The kindly, smiling eyes of the man thanked her, as he drove the canoe through the clear waters. Above them the stars were commencing to gleam faintly, and all the sweet odors of the dusk floated by them, and the sweetest seemed to come to her from the north.

"We will not stop over--let us go on," she said, when he spoke of Sinna Ferry. "I can paddle while you rest at times, or we can float there on the current if we both grow tired; but let us keep going."

But ere they reached the little settlement, a canoe swept into sight ahead of them and when it came near, Captain Leek very nearly fell over the side of it in his anxiety to make himself known to Miss Rivers.

"Strangest thing in the world!" he declared. "Here I am, sent down to telegraph you and wait a week if need be until an answer comes; and half-way on my journey I meet you just as if the message had reached you in some way before it was even put on paper. Extraordinary thing--very!"

"You were going to telegraph me? What for?" and the lightness of her heart was chased away by fear. "Is--is any one hurt?"

"Hurt?

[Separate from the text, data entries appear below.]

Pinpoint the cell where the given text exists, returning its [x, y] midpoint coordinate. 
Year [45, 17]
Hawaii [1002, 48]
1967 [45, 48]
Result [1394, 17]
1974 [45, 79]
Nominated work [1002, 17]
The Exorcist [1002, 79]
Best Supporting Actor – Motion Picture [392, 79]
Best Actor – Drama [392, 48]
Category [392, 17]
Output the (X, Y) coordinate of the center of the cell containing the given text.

Not a bit of it. But Harris thinks he is worse and wanted you, until Dan concluded to ask you to come. I have the message here somewhere," and he drew out a pocket-book.

"Dan asked me to come? Let me see it, please," and she unfolded the paper and read the words he had written--the only time she had ever seen his writing in a message to her.

A lighted match threw a flickering light over the page, on which he said:

"Joe is worse. He wants you. Will you come back?